Results and Discussion
Synthesis of Alg-norb and Thiol–Ene Reactions
Alginate was modified via aqueous EDC (1-ethyl-3-(3-(dimethylamino)propyl)carbodiimide)/NHS (N-hydroxysuccinimide) coupling of an amine to the carboxylic acids on the alginate backbone. The alginate carboxylic acid groups are first activated by EDC, and then a more stable activated ester is formed with NHS, forming amine reactive NHS esters. Subsequent treatment of the semistable NHS ester with norbornene methylamine enables amide bond formation and attachment of the norbornene to the alginate backbone (Scheme 1a).

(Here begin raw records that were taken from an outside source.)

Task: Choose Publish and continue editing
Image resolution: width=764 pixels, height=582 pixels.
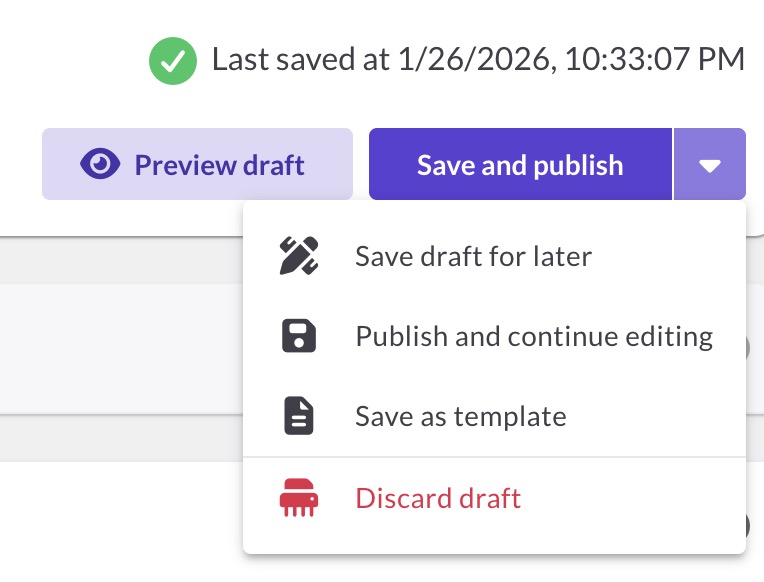Action: click(x=495, y=336)
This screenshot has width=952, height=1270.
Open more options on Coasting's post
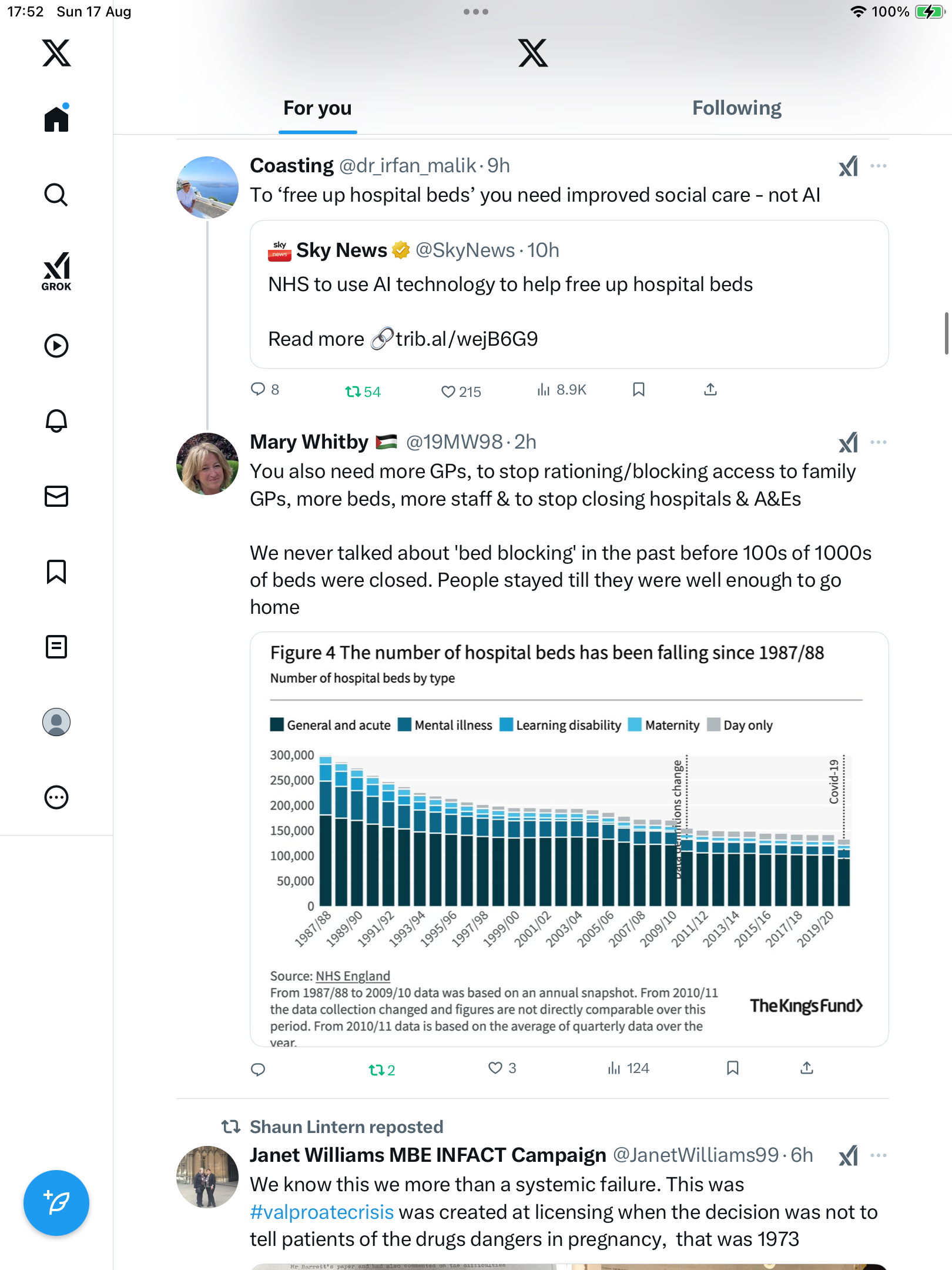tap(879, 166)
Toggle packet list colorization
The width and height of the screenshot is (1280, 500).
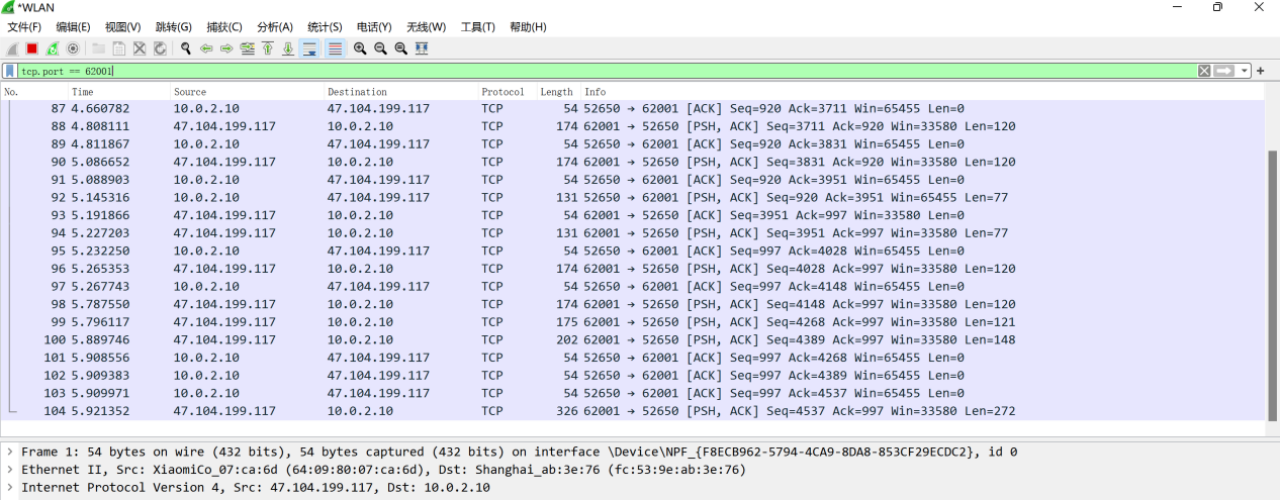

Amidation reactions on alginate using the EDC/NHS coupling mechanism have been reported in various reaction conditions, which have resulted in varying degrees of yield,45,46 yet there remains little documentation in the literature on optimization, reproducibility, and control of this reaction. Consequently, in this work several different reaction conditions were briefly explored to optimize the modification and to ensure reproducibility. Reactions were attempted in both phosphate and MES buffer at pH 6.5.45,46 Our results showed more efficient functionalization in MES buffer (∼40 mol % yield, vide infra), while very poor efficiency was achieved in phosphate buffer (4.3 mol % yield), in line with the documented instability of the acylurea intermediate in phosphate buffer.47 Ultimately, pH 6.5 was utilized, within the range of pH (pH 4.5 to 7.2) reported feasible for the formation of the activated NHS ester. In the second step of the reaction, one can aminolyze the activated NHS ester with norbornene methylamine either at the pH used for NHS ester formation (pH 6.5) or raise the pH in order to increase the nucleophilicity of the amine coupling partner (pH 8.0). While only a slightly improved yield (∼+2%) at the higher pH (pH 8.0) was observed, subsequent reactions were carried out after an adjustment of pH with the addition of NaOH in accordance with the reaction mechanism.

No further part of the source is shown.